After birth, MRI provides the most detailed picture of which type of HPE is present and how much of the brain is affected. This imaging is important for predicting what kinds of medical and developmental challenges a child is likely to face.

Medical Complications

Because HPE affects the brain’s midline structures, it frequently disrupts the hypothalamus and pituitary gland, which control hormones, body temperature, thirst, and sleep-wake cycles. Diabetes insipidus, a condition where the body can’t properly regulate water balance (unrelated to the more familiar diabetes mellitus), occurs in about 70% of children with classic HPE. Its severity tracks closely with how fused the hypothalamus is: children with alobar or semilobar HPE are most affected. Other hormonal issues like thyroid deficiency (11% of patients), cortisol deficiency (7%), and growth hormone deficiency (5%) are less common but still need monitoring.

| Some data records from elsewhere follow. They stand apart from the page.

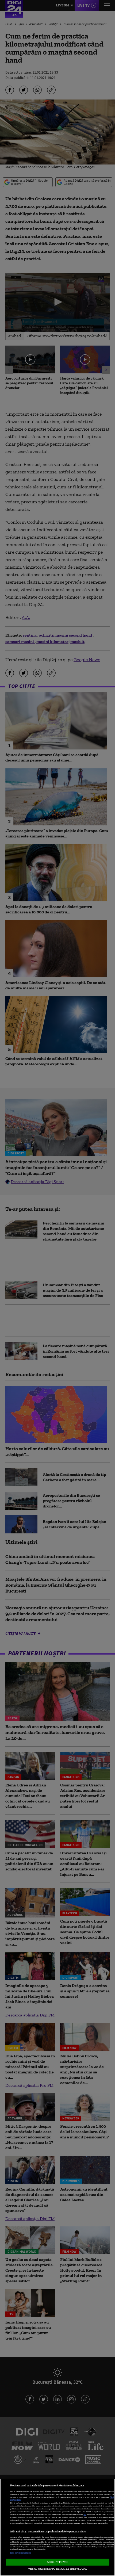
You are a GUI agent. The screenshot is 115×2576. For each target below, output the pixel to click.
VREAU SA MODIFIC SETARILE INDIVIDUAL (57, 2568)
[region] (57, 2527)
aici (85, 2514)
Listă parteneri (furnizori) (21, 2553)
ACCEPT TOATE (57, 2562)
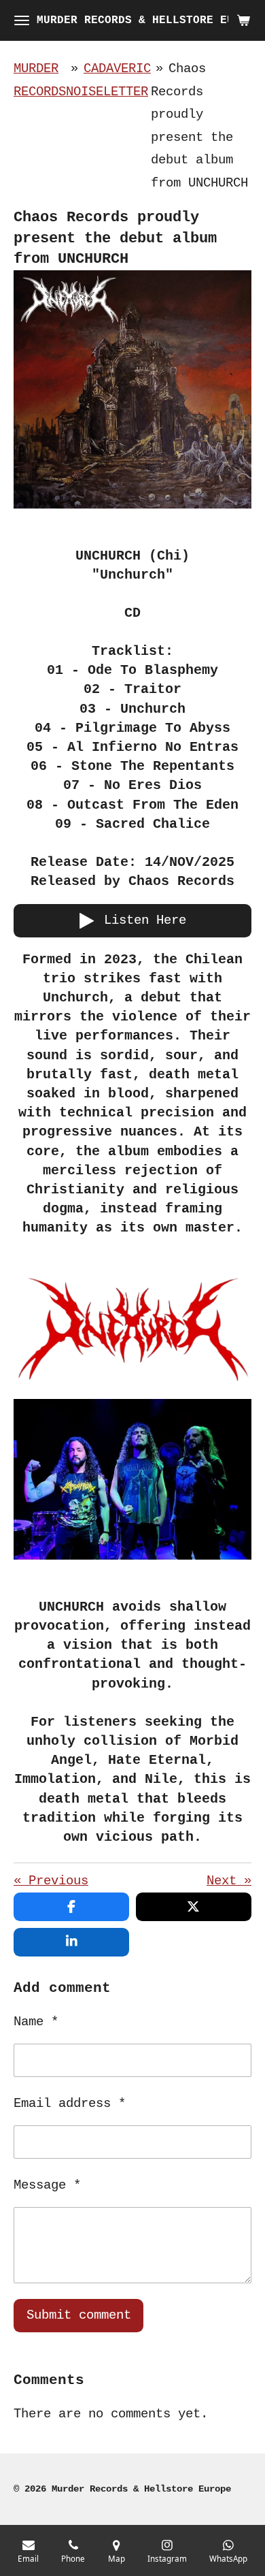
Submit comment (78, 2315)
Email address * (70, 2103)
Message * (47, 2185)
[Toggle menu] (22, 20)
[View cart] (243, 20)
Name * (36, 2021)
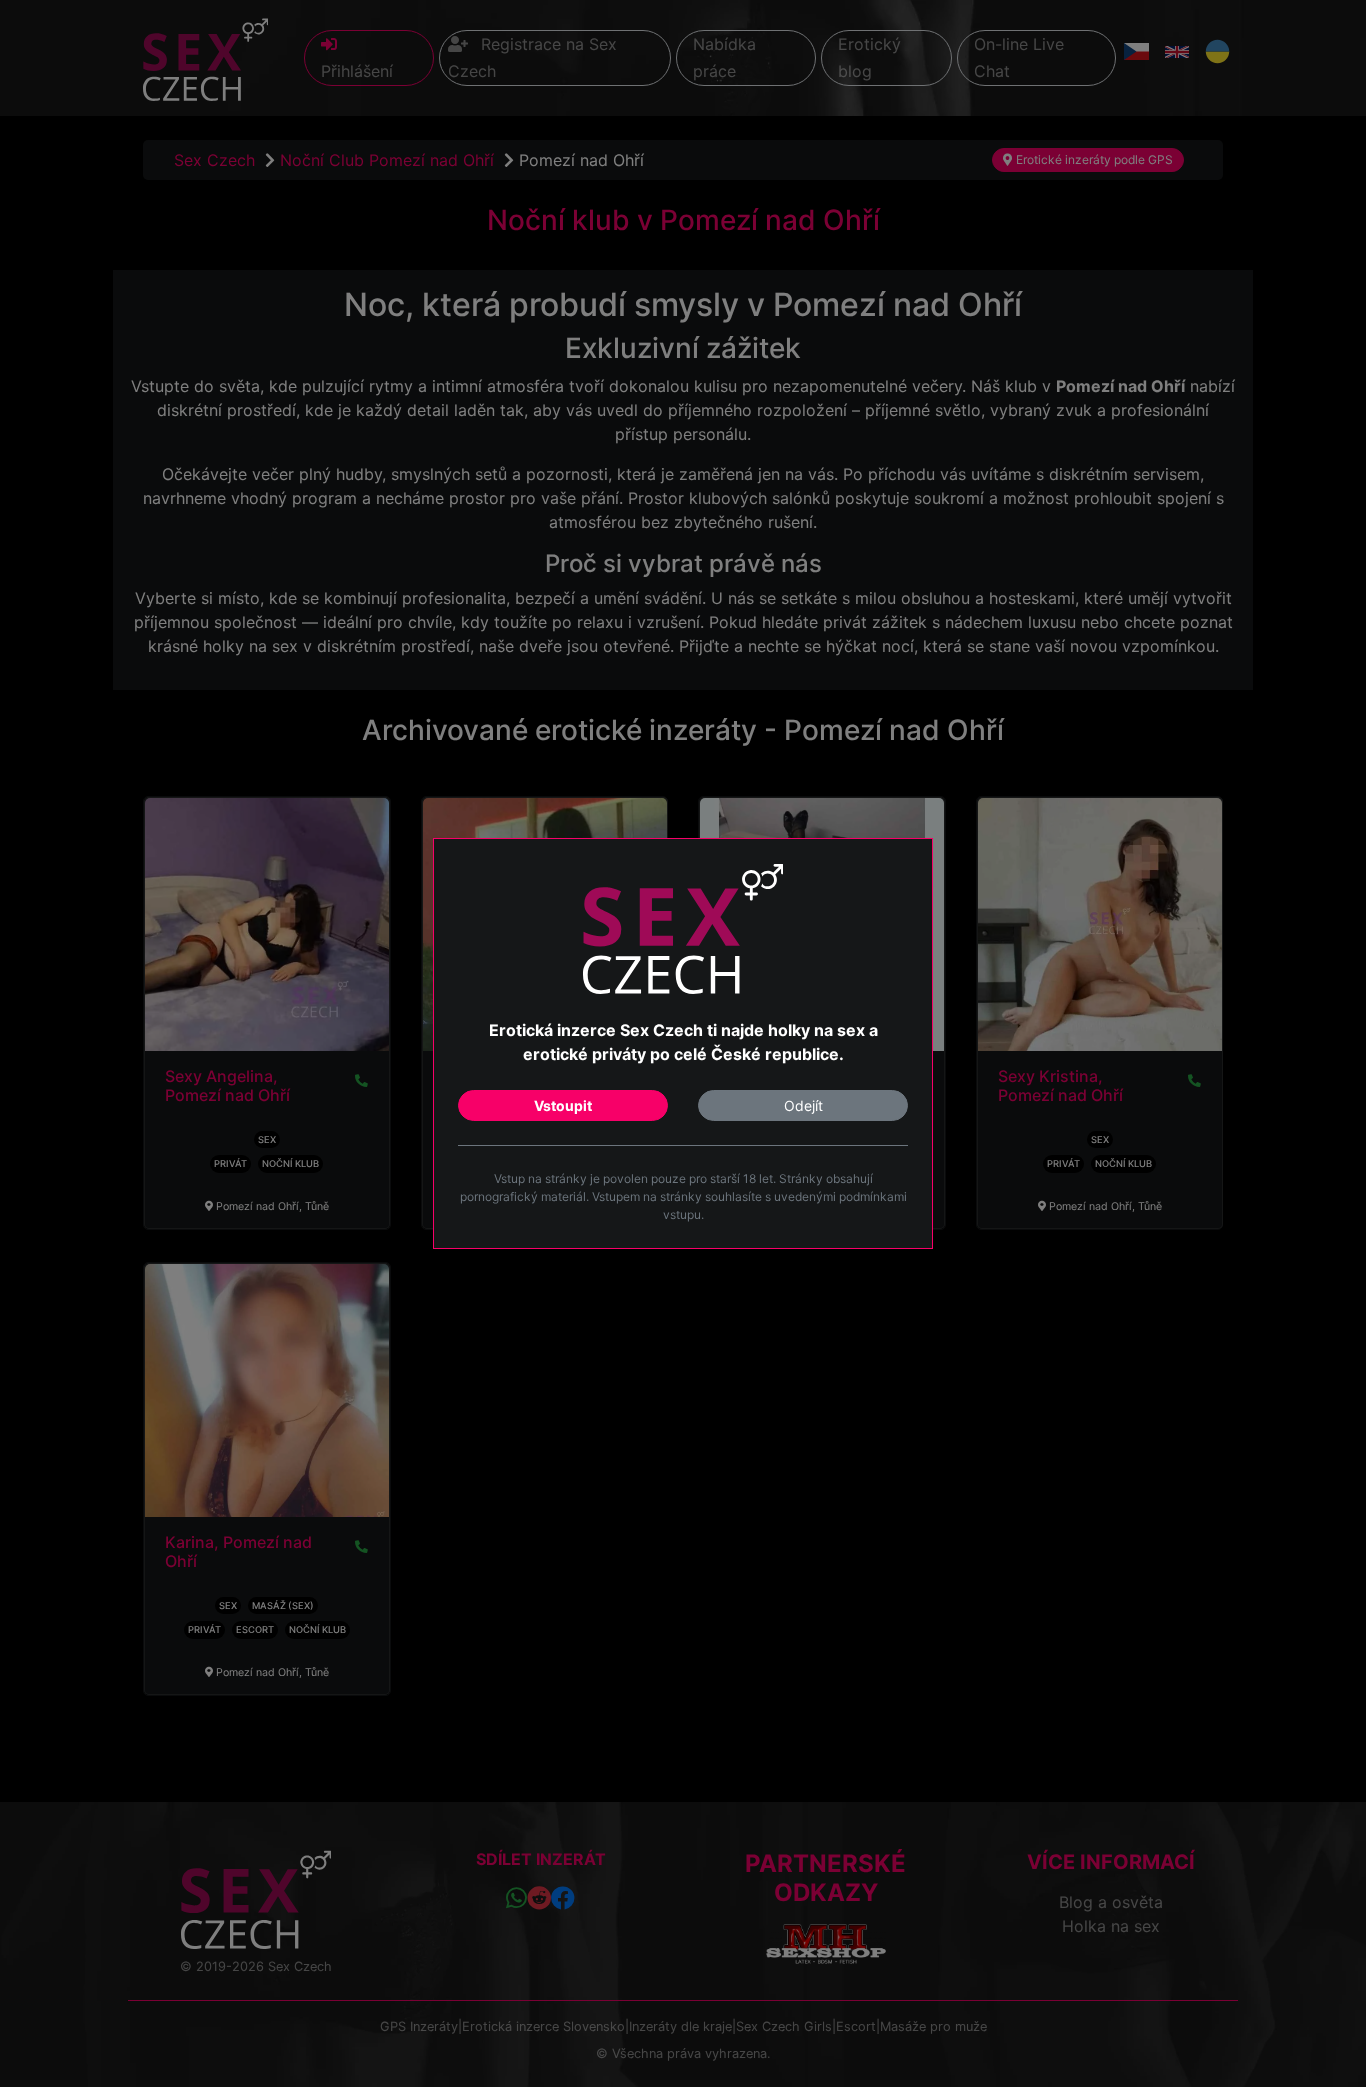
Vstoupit (563, 1105)
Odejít (803, 1105)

Seizures are frequent across all types of HPE. Feeding difficulties are also common, particularly in more severe forms, where many children require a feeding tube. Children with semilobar or alobar HPE have significantly higher rates of both severe developmental disability and tube dependence compared to those with milder forms.

Survival and Long-Term Outlook

Prognosis varies enormously depending on the type and severity. Isolated alobar HPE carries the lowest survival rates, with many affected infants dying within the first year. But the picture is different for other subtypes. In a detailed study of adolescents and adults living with HPE, half had semilobar HPE, showing that even this relatively severe form is compatible with long-term survival for a meaningful number of individuals.

Factors linked to longer survival include having a subtype other than alobar, being female, and having milder or absent facial features. Mutations in the ZIC2 gene may also be associated with better survival, though data on this are still limited.

Neurodevelopmental outcomes correlate with imaging findings. Children with lobar HPE or the middle interhemispheric variant generally have less severe disabilities, though most still experience significant developmental delays, motor challenges, or learning difficulties. Those with semilobar or alobar HPE typically have profound intellectual and physical disabilities. Care focuses on managing seizures, supporting nutrition, addressing hormonal imbalances, and providing therapies to maximize each child’s functional abilities.